Allow local doh for dnscrypt

[mvevitsis]

App will not allow dnscrypt to start if local_doh settings in toml are uncommented.

Otherwise, I think theoretically it should work if the user CA (e.g. from mkcert) is installed to the android system.

This is necessary for ECH support in Firefox.

Theoretically, it should work even without this workaround if
network.dns.native.https-query = true
(see: https://bugzilla.mozilla.org/show_bug.cgi?id=1500289)
but in my testing, this does not work with invizible:

Chromium based browsers are unaffected; ECH works properly in both Samsung internet and regular Google Chrome.

[Gedsh]

This feature is not currently supported. InviZible does not include the required certificate file. I will implement it over time if you are interested in having it available.

[mvevitsis]

Yes, I would like to see this implemented.
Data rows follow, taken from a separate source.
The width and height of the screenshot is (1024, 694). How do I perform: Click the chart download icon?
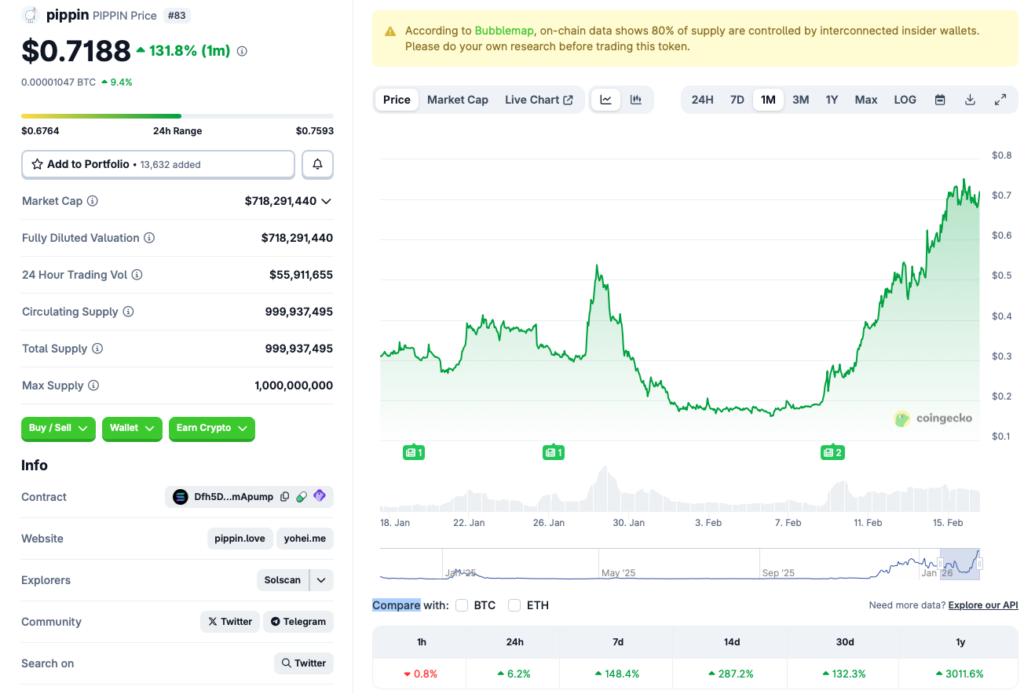coord(969,99)
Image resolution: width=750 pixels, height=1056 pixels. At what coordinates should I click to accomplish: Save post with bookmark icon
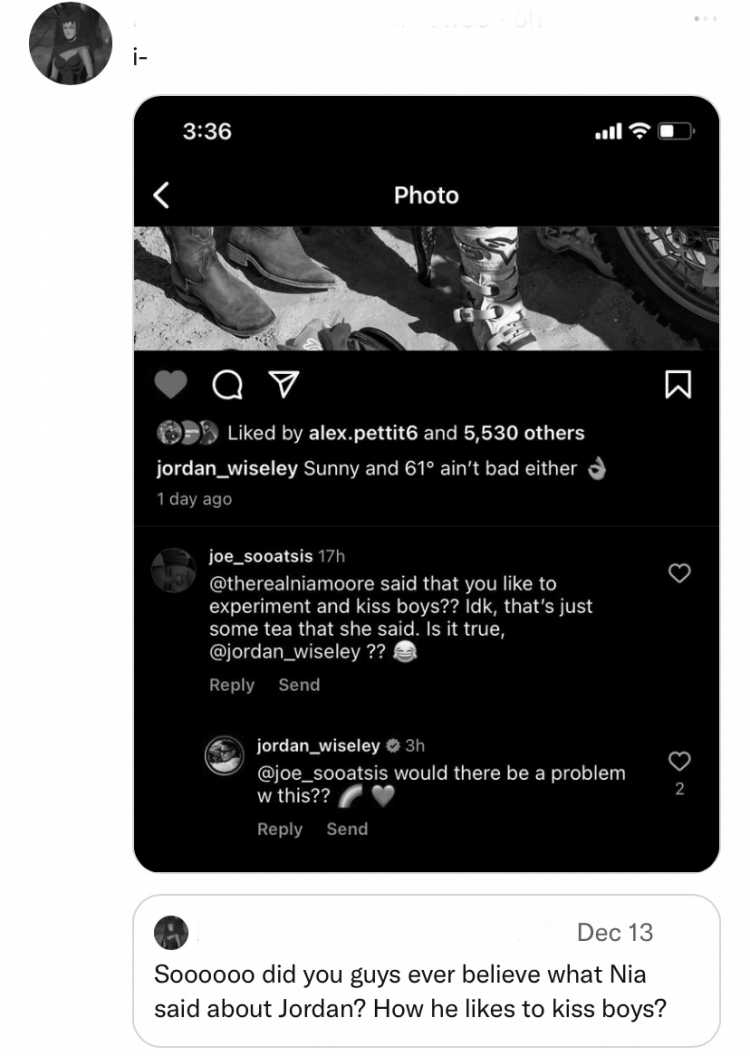(677, 385)
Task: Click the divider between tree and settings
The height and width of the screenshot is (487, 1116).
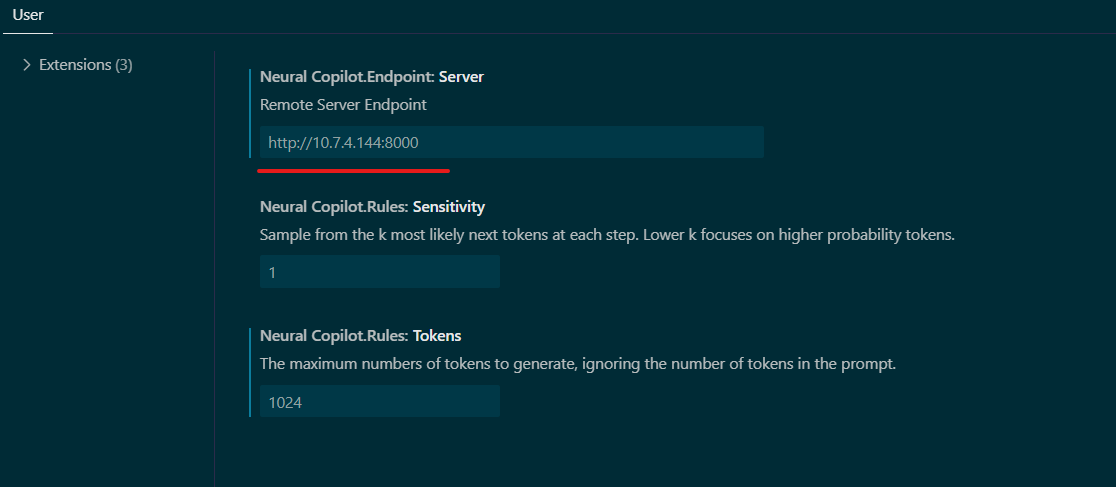Action: [214, 270]
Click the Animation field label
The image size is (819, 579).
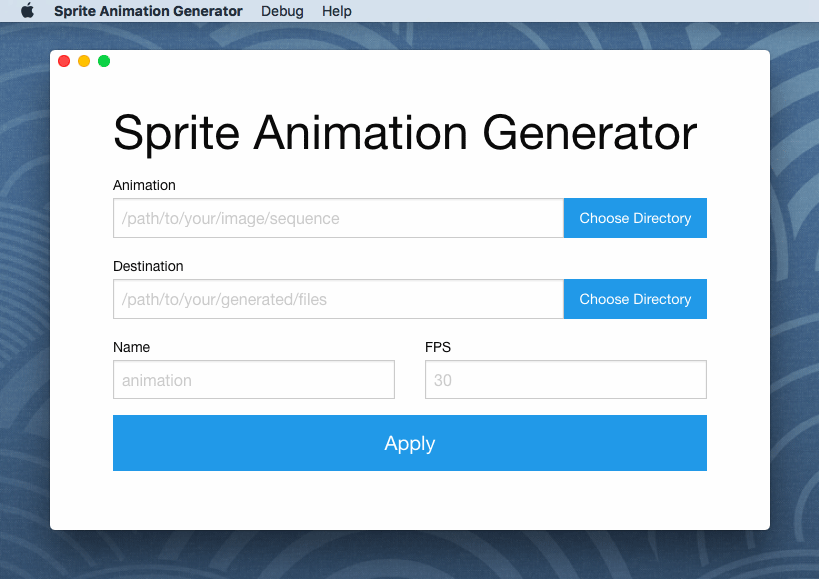tap(144, 185)
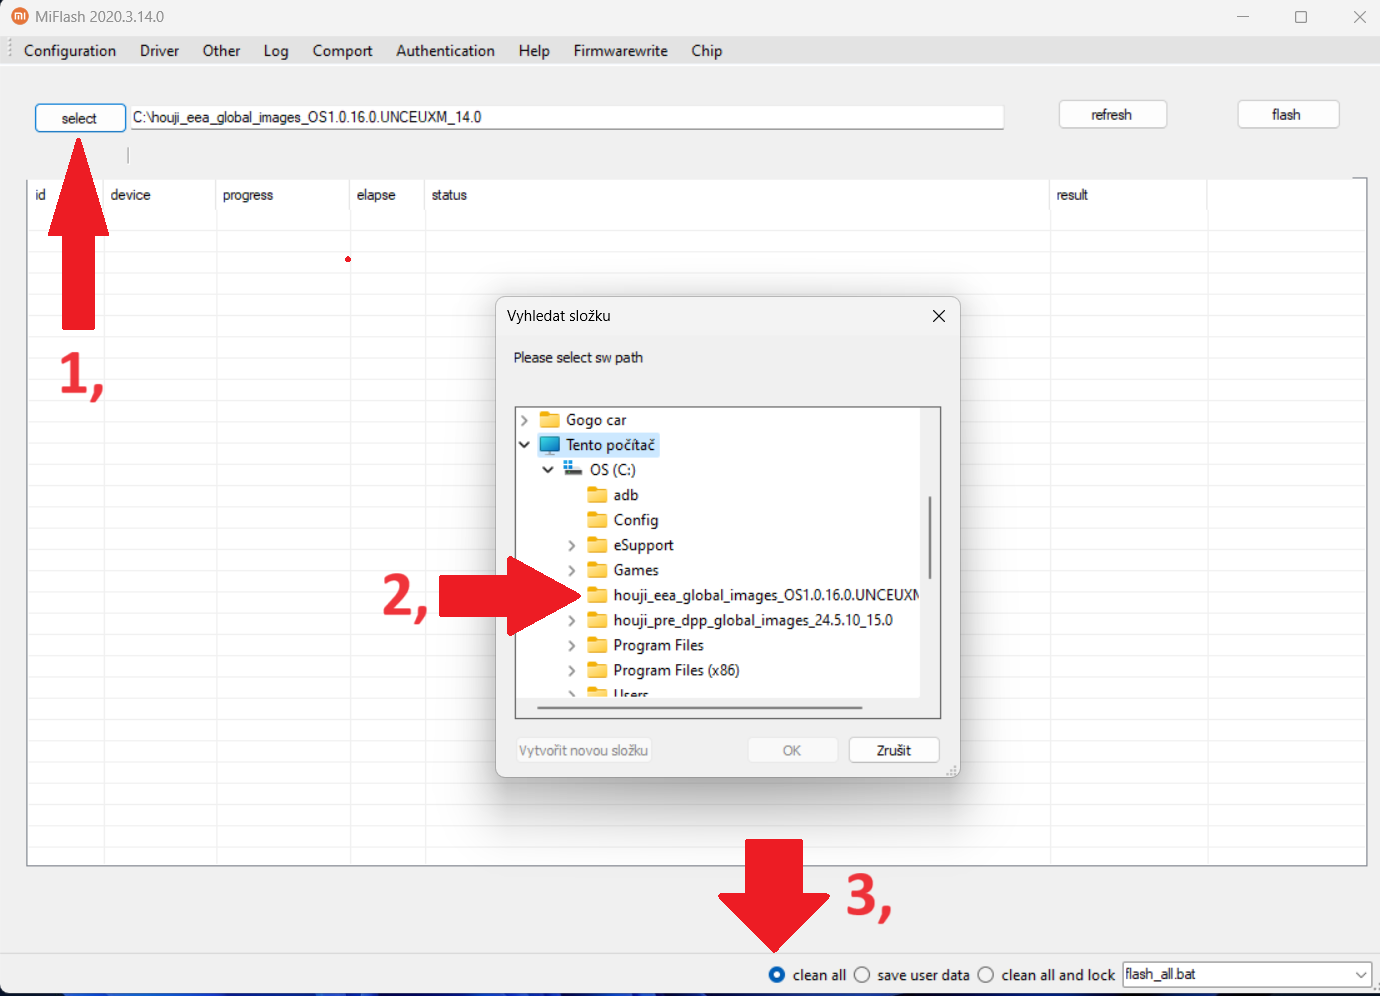Select the save user data option

click(862, 975)
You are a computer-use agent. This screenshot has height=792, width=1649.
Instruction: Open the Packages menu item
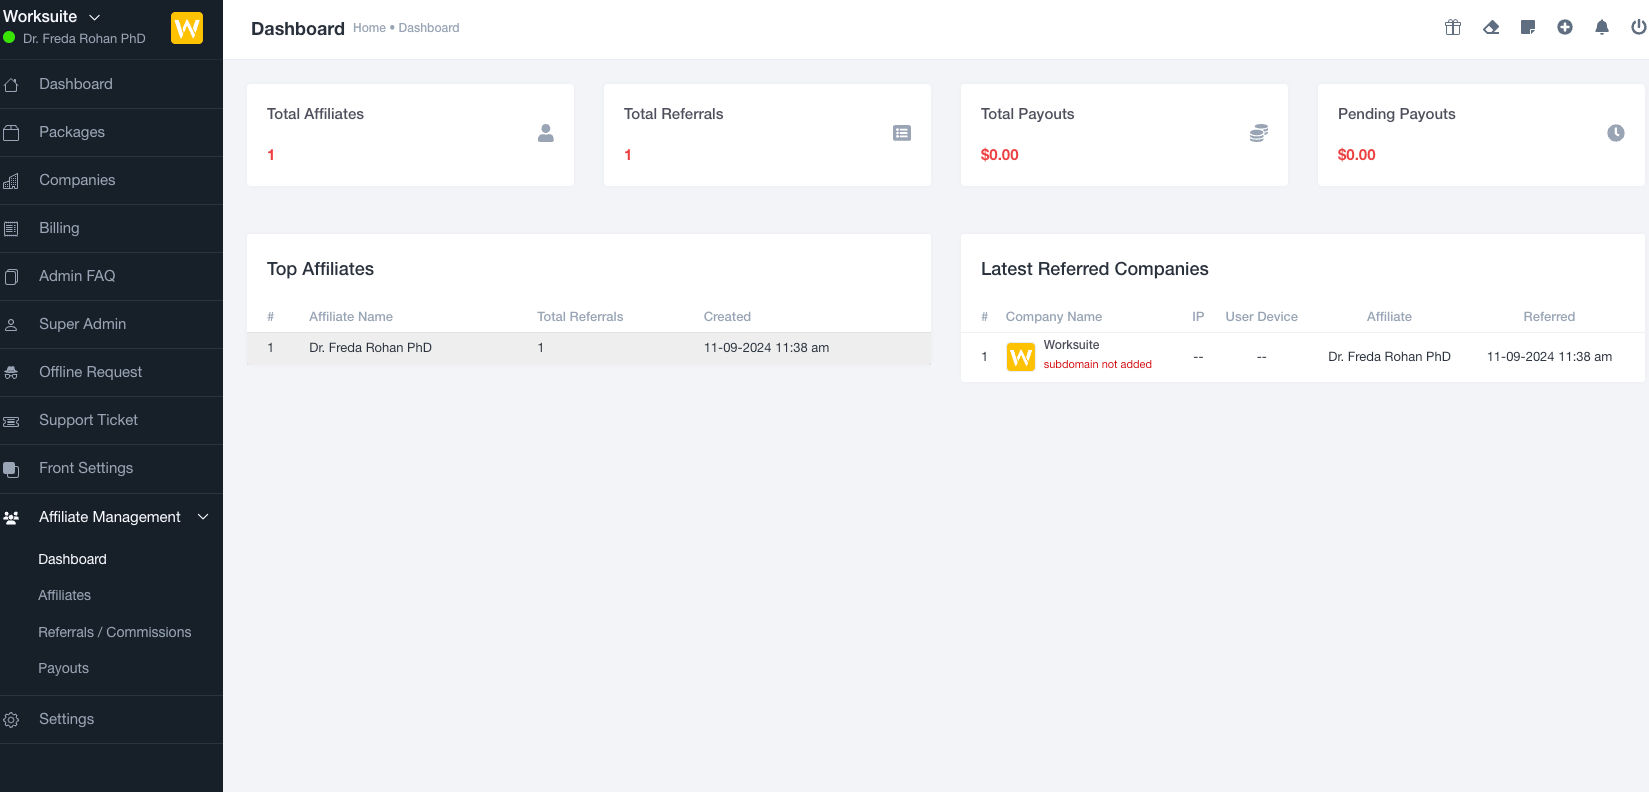pyautogui.click(x=71, y=132)
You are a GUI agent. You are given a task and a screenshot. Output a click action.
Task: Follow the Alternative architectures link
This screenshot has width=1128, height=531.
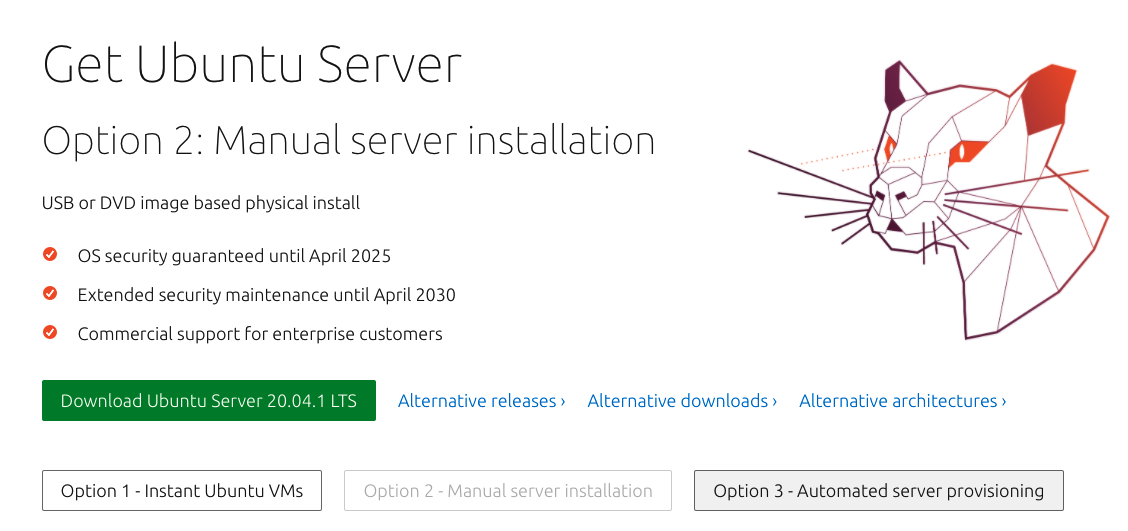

I want to use my own certificate file as I already have one I made with mkcert. This works great on desktop dnscrypt-proxy.
However, even with correct the file path to the certificates specified, I cannot get inviZible to start dnscrypt-proxy with these lines uncommented.

[Gedsh]

with correct the file path to the certificates specified

You should put the certificate in an app's internal folder. For example, /data/data/pan.alexander.tordnscrypt/app_data/dnscrypt-proxy, which can only be done with the root.

[mvevitsis]

I don't have root, so it would need file access to a dedicated folder in internal storage
Something like /storage/emulated/0/invizible

[Gedsh]

This would require permission to access all files, which users won't like. In addition, it violates Play Market policy. The only solution is to implement a way to add the certificate to an internal folder. This is possible, but requires time and effort.

[mvevitsis]

This would require permission to access all files, which users won't like. In addition, it violates Play Market policy. The only solution is to implement a way to add the certificate to an internal folder. This is possible, but requires time and effort.

Ok, well if possible I would like to see it implemented.

[mvevitsis]

There is no need for root.

Your app already has a folder in Android/data to store some files
I made a new folder in there called certificates and pushed my certs using ADB.
Specified these in the toml and it works:

Success.

Notes for anyone else who needs this:
Install root ca using Android system settings.
Chrome will recognize it automatically but for Firefox you need to activate developer mode (press Firefox logo a bunch of times in 'about') then go to secret settings and enable allow 3rd party ca certs.

[Gedsh]

pushed my certs using ADB

This folder is not accessible in modern android versions through the regular file manager. I don't think most users will like using ADB.

[mvevitsis]

pushed my certs using ADB

This folder is not accessible in modern android versions through the regular file manager. I don't think most users will like using ADB.

Right, you cannot access this folder without adb (or shizuku/rish if you want to do it on your phone).

I used rish inside termux, then just regular commands like mkdir and cp to place everything.